Records contained in a dataset

*** Begin section ***

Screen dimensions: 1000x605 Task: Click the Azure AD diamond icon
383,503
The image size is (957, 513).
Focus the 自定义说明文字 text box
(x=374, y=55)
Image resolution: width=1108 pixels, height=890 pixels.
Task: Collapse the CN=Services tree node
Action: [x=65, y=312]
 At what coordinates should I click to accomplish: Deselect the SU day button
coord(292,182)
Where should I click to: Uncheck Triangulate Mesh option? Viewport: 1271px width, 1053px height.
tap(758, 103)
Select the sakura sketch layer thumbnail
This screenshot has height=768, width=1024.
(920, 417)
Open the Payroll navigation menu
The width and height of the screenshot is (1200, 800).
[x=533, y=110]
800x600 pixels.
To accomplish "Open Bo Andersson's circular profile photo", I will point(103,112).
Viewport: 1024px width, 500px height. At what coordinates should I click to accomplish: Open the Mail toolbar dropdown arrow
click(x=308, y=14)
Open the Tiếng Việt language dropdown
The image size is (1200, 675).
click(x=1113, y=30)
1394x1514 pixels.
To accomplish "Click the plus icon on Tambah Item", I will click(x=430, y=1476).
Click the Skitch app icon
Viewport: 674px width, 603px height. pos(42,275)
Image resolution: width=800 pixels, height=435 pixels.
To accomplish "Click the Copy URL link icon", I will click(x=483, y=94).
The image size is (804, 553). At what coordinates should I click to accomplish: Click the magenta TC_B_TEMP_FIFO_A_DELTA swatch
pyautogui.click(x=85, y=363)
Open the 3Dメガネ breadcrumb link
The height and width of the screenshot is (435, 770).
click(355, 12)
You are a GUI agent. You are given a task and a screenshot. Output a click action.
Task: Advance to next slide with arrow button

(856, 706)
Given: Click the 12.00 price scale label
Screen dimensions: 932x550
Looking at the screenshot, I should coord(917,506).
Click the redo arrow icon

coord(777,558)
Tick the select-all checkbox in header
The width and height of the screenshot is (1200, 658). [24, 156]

*** End section ***

WHAT IS EXPECTED ::
Output only an exact transcription of the lines above from the one with "The image size is (1200, 675)." up to and including the one with "Open the 3Dメガネ breadcrumb link".

ANSWER FOR THIS EXERCISE ::
The image size is (1200, 675).
click(x=1113, y=30)
1394x1514 pixels.
To accomplish "Click the plus icon on Tambah Item", I will click(x=430, y=1476).
Click the Skitch app icon
Viewport: 674px width, 603px height. pos(42,275)
Image resolution: width=800 pixels, height=435 pixels.
To accomplish "Click the Copy URL link icon", I will click(x=483, y=94).
The image size is (804, 553). At what coordinates should I click to accomplish: Click the magenta TC_B_TEMP_FIFO_A_DELTA swatch
pyautogui.click(x=85, y=363)
Open the 3Dメガネ breadcrumb link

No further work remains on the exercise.